The Mental Health Commission's interim report into CAMHS is a damning indictment of the crisis in our mental health services. The report illustrated how disjointed and under-resourced CAMHS is and how a failure of clinical oversight is putting children's safety at risk. The report highlights the following: the dysfunctional system of long waiting lists; poor clinical governance; staffing problems; children who have got lost in the system; a lack of capacity to provide appropriate therapeutic interventions; and a lack of emergency CAMHS out-of-hours services. I will come back to the last piece in a minute.

There was evidence of some teams not monitoring antipsychotic medication. Mental Health Reform was deeply alarmed that some CAMHS teams are neglecting to monitor children who are using antipsychotic medication, which is very worrying. I am sure it is very frightening for parents to hear that their child might not be monitored on something like this. They were taking medication without appropriate blood tests. Physical monitoring is essential when on this medication. These practices could have some serious repercussions for children's and adolescents' physical and mental health both immediately and in the future.

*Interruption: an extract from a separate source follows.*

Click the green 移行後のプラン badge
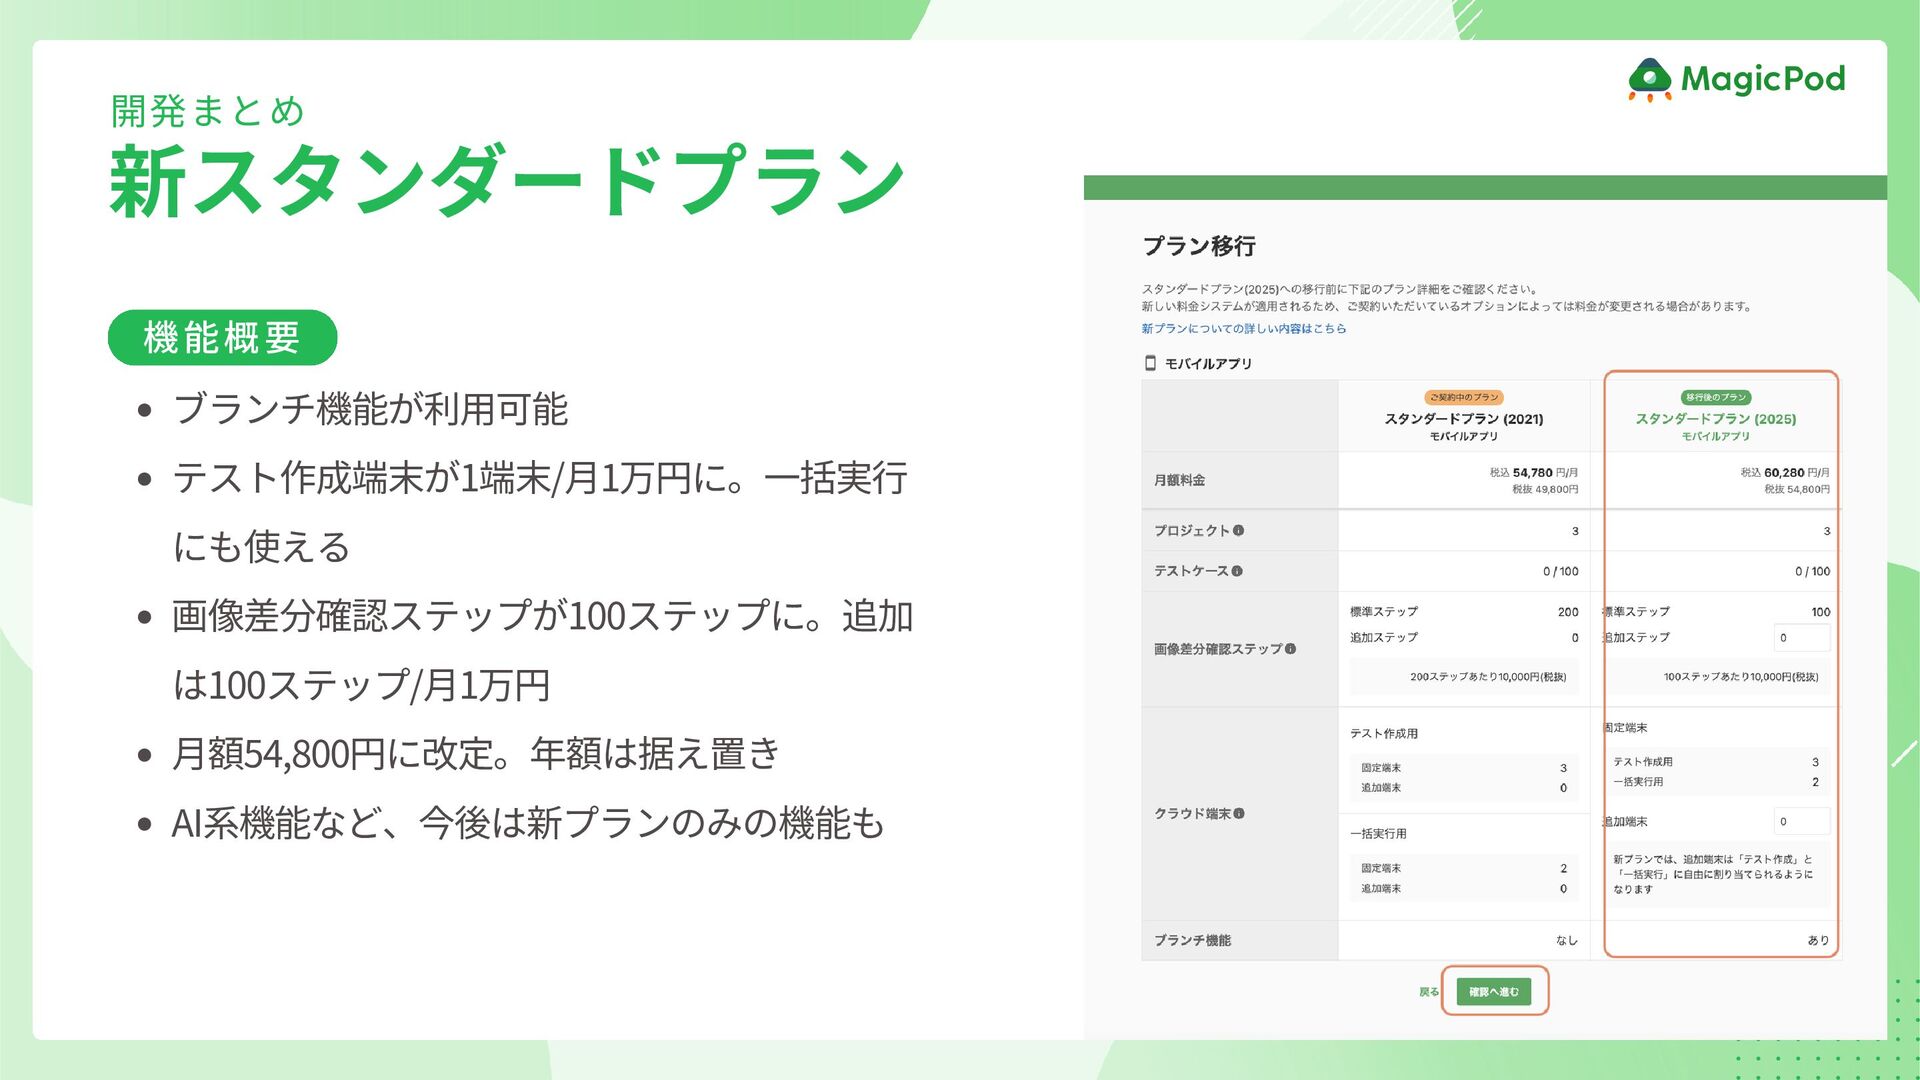The image size is (1920, 1080). tap(1715, 397)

In one particular CAMHS team there were 140 lost children. They were not literally lost but children who should have had follow-up appointments, including for review of prescriptions and monitoring of medication, but did not have an appointment. This happened as a result of paperwork or staff changeover. In addition, the Mental Health Commission stated it identified another team that had open cases of children where there was no documented review for up to 2 years. This risk had not been identified by this CAMHS service. Another team were attempting to identify an unknown number of cases that had been lost to follow-up following a change in staffing. Other teams had commenced a six-monthly review of their open cases following the Maskey Review.

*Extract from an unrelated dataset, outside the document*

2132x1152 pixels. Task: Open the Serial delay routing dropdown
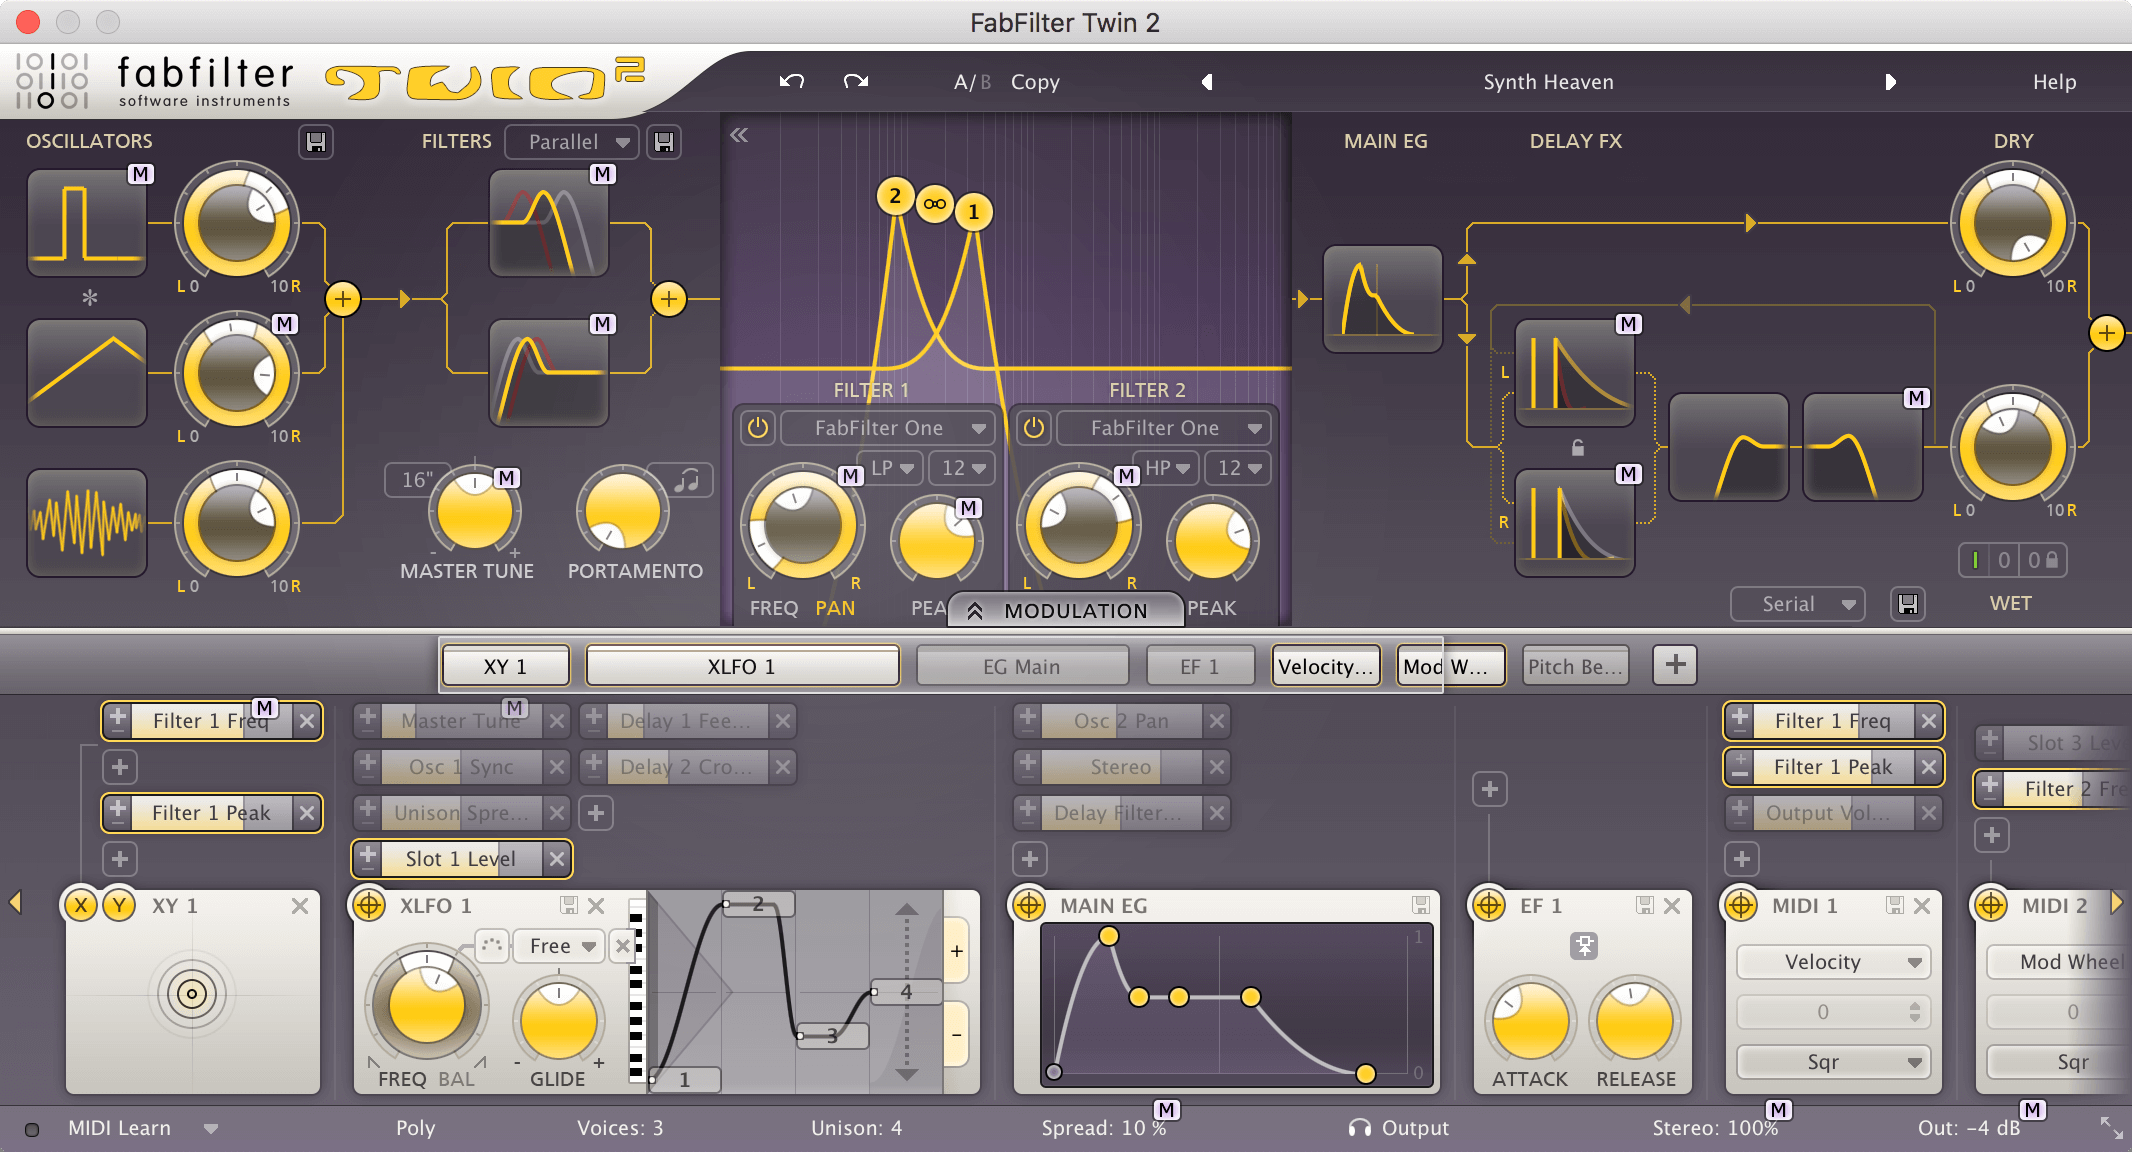tap(1797, 604)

Last week two presentations on digital patient records were made to the Joint Committee on Health. It was very clear at that meeting that we are not where we need to be in the introduction of electronic digital patient records. It is not acceptable for records to be lost because of staff turnover.

Obviously, we welcome the review of all open CAMHS cases, but further actions are required. The recruitment of a youth mental health assistant director was promised in the budget for 2023. As far as I am aware, recruitment has not yet begun on this.